Australian scientist

Margaret Harding (born 14 December 1960) is an Australian chemist and educator who is currently Deputy Vice-Chancellor (Research) at the Australian National University (ANU). She is an expert in medicinal and biomolecular chemistry, with special research interests in the areas of antifreeze proteins and ligand-DNA interactions.

==Education==
Born 14 December 1960 in Sydney, Harding completed her undergraduate studies at the University of Sydney in 1982. She received a PhD in 1986 under M. J. Crossley and S. Sternhell, with a thesis titled A Study of Tautomerism and Atropisomerism in 5,10,15,20-Tetra-Arylporphyrins, and a DSc in 2002, also from the University of Sydney. On completing her PhD, Harding held postdoctoral positions at the Université Louis Pasteur in Strasbourg, France and the University of Cambridge in the United Kingdom.

==Academic positions==
In 1990, Harding returned to the University of Sydney, where she taught as a professor of chemistry until 2005.

In 2005, Harding was appointed the first Dean of Graduate Research at the University of New South Wales (UNSW), a position she held until 2009. In 2008, she was appointed Pro Vice-Chancellor (Research) at UNSW.

In June 2012, Harding became Deputy Vice-Chancellor (Research) at ANU.

Harding is a Director on the Boards of ANU Enterprise, Australian Scientific Instruments, National Computational Infrastructure National Facility (Australia) and an alternate Director on the Board of ANU Connect Ventures. She has been a director on the Boards of the UNSW Foundation and Neuroscience Research Australia, and an alternate Director on the Board of Bionic Vision Australia.

Harding has been a member of the Australian Research Council (ARC) College of Experts and has served as Chair of the ARC International Linkage and ARC Scrutiny Committees

==Publications and awards==
Harding has published over 110 research articles. She has served on the editorial boards of Medicinal Chemistry and Mini-Reviews in Medicinal Chemistry. She received the Royal Australian Chemical Institute (RACI) Rennie (1993) and Biota (1995) medals, and was an invited speaker for the RACI Nyholm Youth lecture series in 1999.

_Explore the material_
1 - List every board that the Margaret Harding biography says she serves on or has served on, whether as director or alternate director.
2 - Using the Margaret Harding biography, answer these:
(a) In what year did Harding complete her undergraduate studies?
(b) Which post at UNSW was she the first person to hold?
(c) Which RACI medal did she receive in 1995?
3 - Reproduce word for word everything in the Margaret Harding biography from "Margaret Harding (born" down to "the United Kingdom.".

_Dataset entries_
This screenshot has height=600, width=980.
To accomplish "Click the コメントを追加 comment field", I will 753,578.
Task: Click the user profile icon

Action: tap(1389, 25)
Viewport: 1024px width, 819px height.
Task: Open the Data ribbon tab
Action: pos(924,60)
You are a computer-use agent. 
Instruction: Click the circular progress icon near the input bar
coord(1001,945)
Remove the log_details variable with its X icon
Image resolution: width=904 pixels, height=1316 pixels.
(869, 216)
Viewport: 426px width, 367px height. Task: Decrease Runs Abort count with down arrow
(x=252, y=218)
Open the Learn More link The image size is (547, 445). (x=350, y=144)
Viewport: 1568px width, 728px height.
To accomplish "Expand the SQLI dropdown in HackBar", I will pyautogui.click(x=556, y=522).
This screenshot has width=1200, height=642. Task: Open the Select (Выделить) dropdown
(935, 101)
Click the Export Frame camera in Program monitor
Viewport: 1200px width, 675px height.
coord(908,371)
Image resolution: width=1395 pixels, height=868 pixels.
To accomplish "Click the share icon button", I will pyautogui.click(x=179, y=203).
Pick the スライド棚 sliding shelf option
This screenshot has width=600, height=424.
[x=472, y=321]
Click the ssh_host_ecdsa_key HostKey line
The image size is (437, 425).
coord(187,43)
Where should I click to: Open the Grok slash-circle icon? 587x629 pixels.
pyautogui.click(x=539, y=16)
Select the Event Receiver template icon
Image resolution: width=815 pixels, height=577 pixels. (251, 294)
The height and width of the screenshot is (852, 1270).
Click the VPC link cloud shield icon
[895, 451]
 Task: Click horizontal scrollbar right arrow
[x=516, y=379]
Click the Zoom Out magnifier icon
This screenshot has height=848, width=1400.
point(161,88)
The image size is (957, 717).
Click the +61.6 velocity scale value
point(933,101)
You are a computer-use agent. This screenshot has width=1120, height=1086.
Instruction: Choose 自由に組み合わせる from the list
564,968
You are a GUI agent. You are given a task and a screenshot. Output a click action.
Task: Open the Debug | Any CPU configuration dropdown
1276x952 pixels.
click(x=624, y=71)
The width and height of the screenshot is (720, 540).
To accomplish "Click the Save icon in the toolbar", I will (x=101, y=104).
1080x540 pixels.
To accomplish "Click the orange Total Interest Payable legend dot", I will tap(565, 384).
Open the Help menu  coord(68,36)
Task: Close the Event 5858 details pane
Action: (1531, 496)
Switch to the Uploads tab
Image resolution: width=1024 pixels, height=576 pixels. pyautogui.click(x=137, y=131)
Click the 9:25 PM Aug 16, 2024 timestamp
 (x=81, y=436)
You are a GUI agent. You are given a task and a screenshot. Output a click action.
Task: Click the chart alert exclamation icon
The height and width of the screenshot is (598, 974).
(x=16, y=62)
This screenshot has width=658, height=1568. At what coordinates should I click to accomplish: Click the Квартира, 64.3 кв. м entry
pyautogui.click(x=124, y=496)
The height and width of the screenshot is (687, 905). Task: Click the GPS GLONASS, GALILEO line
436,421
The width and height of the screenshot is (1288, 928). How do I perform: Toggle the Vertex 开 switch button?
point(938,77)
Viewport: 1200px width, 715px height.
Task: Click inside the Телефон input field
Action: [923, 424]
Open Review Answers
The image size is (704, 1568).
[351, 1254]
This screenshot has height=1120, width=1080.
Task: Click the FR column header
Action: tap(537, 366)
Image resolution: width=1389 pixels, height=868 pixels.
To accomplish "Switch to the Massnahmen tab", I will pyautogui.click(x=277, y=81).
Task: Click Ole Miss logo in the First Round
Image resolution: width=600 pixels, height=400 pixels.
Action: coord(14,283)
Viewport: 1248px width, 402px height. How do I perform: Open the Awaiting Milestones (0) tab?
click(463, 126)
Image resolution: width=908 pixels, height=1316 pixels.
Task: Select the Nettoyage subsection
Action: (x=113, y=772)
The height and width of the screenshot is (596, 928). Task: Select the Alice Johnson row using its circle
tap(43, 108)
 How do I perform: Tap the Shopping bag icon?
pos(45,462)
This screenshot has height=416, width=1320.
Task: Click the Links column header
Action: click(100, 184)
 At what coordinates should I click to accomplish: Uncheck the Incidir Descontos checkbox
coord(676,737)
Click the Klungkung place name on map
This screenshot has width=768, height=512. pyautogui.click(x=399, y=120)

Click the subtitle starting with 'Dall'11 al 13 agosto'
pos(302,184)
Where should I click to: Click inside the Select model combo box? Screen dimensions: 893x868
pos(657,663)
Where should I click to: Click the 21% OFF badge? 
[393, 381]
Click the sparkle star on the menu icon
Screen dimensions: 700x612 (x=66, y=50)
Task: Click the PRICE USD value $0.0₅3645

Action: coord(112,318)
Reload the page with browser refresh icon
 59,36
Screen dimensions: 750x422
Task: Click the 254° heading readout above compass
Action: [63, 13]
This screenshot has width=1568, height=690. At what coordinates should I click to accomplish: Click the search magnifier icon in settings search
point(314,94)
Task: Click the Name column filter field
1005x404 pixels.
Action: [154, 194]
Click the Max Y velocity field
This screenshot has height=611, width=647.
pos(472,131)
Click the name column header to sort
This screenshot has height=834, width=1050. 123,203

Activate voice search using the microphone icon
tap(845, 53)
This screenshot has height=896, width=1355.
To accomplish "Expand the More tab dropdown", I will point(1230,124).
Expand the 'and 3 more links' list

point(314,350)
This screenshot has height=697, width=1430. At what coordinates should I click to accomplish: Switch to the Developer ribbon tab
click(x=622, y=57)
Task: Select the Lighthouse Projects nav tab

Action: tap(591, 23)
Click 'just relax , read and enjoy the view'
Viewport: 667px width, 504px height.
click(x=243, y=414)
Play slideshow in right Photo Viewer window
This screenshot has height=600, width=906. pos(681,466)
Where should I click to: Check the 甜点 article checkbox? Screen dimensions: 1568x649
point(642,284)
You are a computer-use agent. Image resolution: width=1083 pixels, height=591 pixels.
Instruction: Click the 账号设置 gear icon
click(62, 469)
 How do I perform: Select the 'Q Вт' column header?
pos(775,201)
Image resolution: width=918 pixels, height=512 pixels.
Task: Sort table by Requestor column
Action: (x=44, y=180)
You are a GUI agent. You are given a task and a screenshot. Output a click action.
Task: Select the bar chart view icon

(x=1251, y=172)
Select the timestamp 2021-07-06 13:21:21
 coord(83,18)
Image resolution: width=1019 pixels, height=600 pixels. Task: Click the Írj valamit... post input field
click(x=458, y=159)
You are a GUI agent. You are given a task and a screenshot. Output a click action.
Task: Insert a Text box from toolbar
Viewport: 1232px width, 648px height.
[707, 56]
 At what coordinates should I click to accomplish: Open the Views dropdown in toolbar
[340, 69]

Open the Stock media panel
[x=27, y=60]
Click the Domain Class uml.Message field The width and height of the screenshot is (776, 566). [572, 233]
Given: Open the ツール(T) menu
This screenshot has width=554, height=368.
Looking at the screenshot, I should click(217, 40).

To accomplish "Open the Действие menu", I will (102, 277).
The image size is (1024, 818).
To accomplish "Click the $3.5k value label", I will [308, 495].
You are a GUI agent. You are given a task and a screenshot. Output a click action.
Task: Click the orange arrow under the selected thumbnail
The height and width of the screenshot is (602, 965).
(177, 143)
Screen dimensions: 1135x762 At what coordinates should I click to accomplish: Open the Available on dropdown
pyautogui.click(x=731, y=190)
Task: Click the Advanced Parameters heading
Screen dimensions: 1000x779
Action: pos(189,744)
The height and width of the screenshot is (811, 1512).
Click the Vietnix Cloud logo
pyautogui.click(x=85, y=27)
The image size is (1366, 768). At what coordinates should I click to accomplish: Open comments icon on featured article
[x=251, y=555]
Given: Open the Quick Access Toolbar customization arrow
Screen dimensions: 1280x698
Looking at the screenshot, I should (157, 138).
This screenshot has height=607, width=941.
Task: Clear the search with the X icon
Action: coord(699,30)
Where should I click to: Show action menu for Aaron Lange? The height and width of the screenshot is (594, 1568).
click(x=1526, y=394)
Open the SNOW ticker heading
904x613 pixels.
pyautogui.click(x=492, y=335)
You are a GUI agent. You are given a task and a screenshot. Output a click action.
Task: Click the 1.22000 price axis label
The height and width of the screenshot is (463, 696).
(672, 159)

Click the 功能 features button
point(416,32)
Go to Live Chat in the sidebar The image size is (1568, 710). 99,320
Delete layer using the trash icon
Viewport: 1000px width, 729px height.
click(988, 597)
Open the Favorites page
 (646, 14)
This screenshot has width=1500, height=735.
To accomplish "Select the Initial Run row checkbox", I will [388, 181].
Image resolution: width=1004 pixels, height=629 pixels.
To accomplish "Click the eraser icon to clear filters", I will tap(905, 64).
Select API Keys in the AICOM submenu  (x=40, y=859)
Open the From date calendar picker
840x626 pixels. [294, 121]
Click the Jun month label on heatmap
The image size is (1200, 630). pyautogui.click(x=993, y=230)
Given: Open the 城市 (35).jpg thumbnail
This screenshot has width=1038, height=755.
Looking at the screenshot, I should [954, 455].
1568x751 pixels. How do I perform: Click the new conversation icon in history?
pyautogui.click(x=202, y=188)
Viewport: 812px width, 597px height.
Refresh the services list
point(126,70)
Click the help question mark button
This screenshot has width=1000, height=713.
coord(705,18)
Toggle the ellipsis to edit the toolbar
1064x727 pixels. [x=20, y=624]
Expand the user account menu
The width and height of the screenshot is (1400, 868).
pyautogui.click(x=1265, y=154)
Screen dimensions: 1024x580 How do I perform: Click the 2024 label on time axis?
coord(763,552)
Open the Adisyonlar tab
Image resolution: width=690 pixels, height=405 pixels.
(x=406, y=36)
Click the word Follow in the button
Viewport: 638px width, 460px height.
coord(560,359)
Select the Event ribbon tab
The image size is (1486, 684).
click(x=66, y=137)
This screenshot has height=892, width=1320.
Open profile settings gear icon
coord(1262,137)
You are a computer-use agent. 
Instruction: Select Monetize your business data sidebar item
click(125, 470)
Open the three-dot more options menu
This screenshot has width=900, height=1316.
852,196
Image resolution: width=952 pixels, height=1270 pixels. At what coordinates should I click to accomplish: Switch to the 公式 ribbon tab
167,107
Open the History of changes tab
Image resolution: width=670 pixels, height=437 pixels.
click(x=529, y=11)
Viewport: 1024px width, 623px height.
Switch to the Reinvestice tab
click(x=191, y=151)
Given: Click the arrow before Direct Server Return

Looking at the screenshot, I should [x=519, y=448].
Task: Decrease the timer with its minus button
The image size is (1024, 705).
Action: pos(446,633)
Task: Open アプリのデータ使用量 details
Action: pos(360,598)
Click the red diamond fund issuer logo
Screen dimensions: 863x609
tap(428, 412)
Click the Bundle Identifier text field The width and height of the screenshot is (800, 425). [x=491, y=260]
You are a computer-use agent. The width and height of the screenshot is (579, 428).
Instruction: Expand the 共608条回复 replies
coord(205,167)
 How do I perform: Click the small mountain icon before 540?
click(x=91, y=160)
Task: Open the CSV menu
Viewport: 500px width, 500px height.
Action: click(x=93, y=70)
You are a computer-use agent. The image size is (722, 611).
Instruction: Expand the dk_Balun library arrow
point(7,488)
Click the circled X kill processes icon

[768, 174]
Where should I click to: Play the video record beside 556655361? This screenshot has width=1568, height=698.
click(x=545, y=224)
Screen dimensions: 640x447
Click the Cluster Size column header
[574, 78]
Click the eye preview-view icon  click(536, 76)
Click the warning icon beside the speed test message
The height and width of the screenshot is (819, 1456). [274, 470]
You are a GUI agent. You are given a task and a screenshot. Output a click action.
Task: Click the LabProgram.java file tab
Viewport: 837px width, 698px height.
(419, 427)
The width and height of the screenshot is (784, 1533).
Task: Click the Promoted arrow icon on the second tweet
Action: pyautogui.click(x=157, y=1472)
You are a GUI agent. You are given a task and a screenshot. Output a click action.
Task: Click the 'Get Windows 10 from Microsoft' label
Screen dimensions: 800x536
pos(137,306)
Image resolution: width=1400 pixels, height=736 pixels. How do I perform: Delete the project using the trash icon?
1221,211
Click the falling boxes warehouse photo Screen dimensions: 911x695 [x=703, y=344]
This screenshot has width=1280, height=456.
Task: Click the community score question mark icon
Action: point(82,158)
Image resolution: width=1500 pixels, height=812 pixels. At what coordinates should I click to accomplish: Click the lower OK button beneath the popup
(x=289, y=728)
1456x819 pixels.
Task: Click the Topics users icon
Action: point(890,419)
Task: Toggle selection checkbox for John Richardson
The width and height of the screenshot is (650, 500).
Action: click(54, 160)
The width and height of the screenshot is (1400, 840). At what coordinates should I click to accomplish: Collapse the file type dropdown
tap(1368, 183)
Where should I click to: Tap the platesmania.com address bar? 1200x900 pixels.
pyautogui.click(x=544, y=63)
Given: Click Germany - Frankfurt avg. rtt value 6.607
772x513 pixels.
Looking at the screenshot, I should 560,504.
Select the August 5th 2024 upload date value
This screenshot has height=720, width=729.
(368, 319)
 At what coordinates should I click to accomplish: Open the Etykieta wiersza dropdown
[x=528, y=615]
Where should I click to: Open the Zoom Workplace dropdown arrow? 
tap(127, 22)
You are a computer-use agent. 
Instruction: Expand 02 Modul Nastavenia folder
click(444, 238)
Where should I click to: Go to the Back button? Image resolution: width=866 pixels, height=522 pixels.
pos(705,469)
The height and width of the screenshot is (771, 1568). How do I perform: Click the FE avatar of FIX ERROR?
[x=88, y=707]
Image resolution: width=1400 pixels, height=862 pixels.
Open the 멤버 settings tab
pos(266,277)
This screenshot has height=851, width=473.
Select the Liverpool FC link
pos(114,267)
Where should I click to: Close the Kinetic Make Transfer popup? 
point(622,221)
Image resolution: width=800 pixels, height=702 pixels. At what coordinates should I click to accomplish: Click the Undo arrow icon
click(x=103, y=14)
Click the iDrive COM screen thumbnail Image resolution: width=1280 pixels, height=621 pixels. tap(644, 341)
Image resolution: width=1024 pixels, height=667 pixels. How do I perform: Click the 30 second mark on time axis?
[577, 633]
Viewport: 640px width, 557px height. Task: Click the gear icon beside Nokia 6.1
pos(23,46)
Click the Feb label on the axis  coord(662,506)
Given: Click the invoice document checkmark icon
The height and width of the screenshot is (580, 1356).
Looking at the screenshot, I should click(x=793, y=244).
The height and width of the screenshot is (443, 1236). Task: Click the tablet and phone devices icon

_Per-task outputs_
1 -
ANU Enterprise
Australian Scientific Instruments
National Computational Infrastructure National Facility (Australia)
ANU Connect Ventures
UNSW Foundation
Neuroscience Research Australia
Bionic Vision Australia

2 -
(a) 1982
(b) Dean of Graduate Research
(c) The Biota medal

3 -
Margaret Harding (born 14 December 1960) is an Australian chemist and educator who is currently Deputy Vice-Chancellor (Research) at the Australian National University (ANU). She is an expert in medicinal and biomolecular chemistry, with special research interests in the areas of antifreeze proteins and ligand-DNA interactions.

==Education==
Born 14 December 1960 in Sydney, Harding completed her undergraduate studies at the University of Sydney in 1982. She received a PhD in 1986 under M. J. Crossley and S. Sternhell, with a thesis titled A Study of Tautomerism and Atropisomerism in 5,10,15,20-Tetra-Arylporphyrins, and a DSc in 2002, also from the University of Sydney. On completing her PhD, Harding held postdoctoral positions at the Université Louis Pasteur in Strasbourg, France and the University of Cambridge in the United Kingdom.